Avec ce nouveau projet, Zaatar franchit un cap dans sa carrière et se jette dans l’arène sans label, sans filet, mais avec la ferme intention de révéler sa vision singulière de la musique.
L’EP est une balade à la fois nostalgique et sombre à travers des titres ou la rugosité de l’EBM, le spleen du post-punk et la vitalité de la New Beat s’entrechoquent dans un équilibre magnétique. Comme le suggère son titre, Zaatar nous ouvre son univers par sa voix : cris, spoken word, textures abrasives, elle revendique une ambiance brute et pénétrante.
Deux collaborations viennent renforcer l’intensité de l’EP. VBK, co-fondatrice avec Zaatar du collectif FLINTA Laisse tomber les filles et figure de la techno mentale, déploie ses textures hypnotiques sur le titre ‘Magdalena Sauvage’. De son côté, Kalyug Citizen, ancien chanteur de metal, injecte toute sa puissance vocale dans le morceau ‘We Tried’. En somme, The Sound of Z est une véritable déclaration artistique et cathartique : un cri de rage.
Suivons l’artiste dans les coulisses de son EP, où elle nous révèle comment elle mêle ses influences post-punk, sa voix et son authenticité dans ce nouveau projet.

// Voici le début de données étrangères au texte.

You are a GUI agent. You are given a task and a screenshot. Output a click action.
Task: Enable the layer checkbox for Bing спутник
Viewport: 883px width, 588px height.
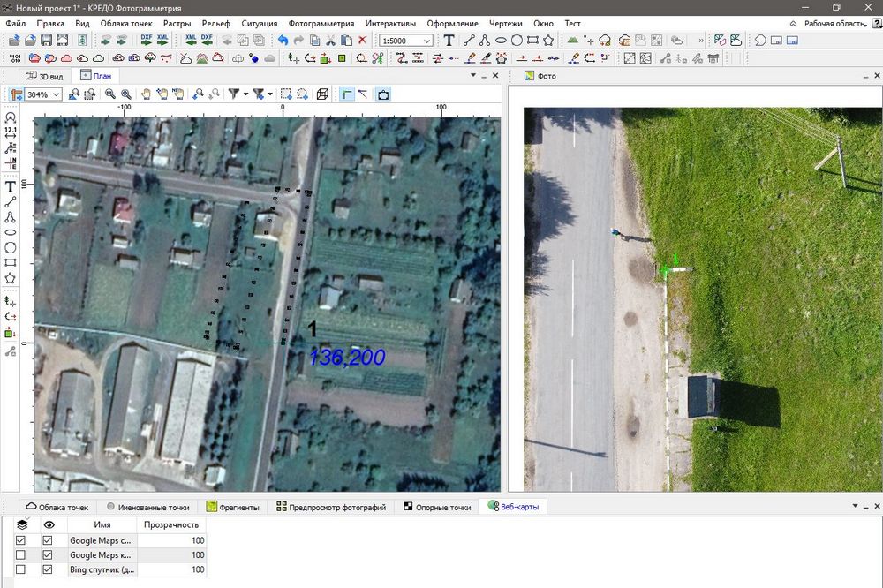click(21, 570)
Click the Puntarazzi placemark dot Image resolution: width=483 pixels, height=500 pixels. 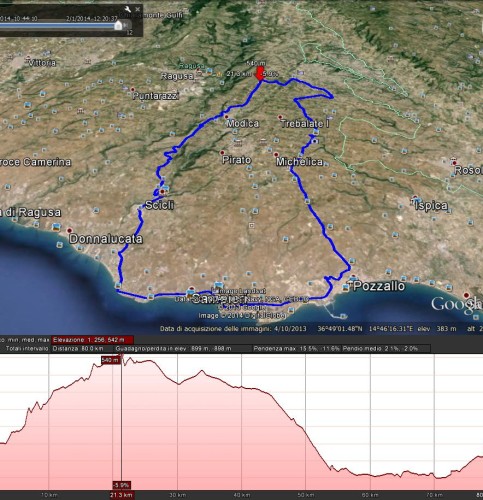click(133, 90)
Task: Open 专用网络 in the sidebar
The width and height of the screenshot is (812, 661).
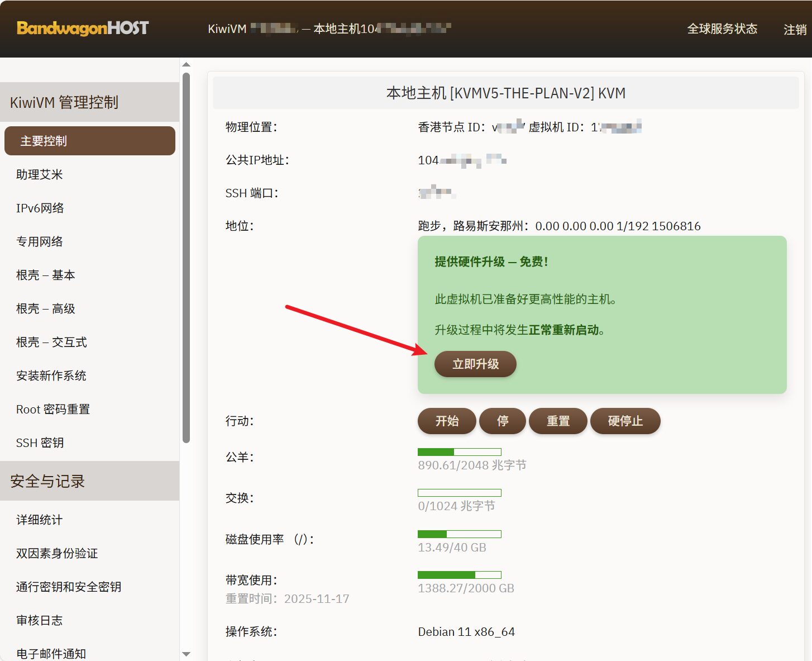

J’ai mis du temps à comprendre que mon univers n’était ni house, ni techno
Qu’est-ce que tu veux affirmer à travers cet EP The Sound of Z ?
The Sound of Z, c’est une manière d’affirmer que je refuse d’entrer dans les carcans de la musique de club. J’ai mis du temps à comprendre que mon univers n’était ni house, ni techno, même si ces genres dominent la scène. Pour moi, ils sont une base, un socle, sur lequel j’ajoute mes propres touches : electro clash, new beat, EBM… Ce mélange me permet de créer un espace hybride qui a sa propre identité.
Comme le montre le titre de ton EP, tu utilises ta propre voix… Pourquoi était-ce important ?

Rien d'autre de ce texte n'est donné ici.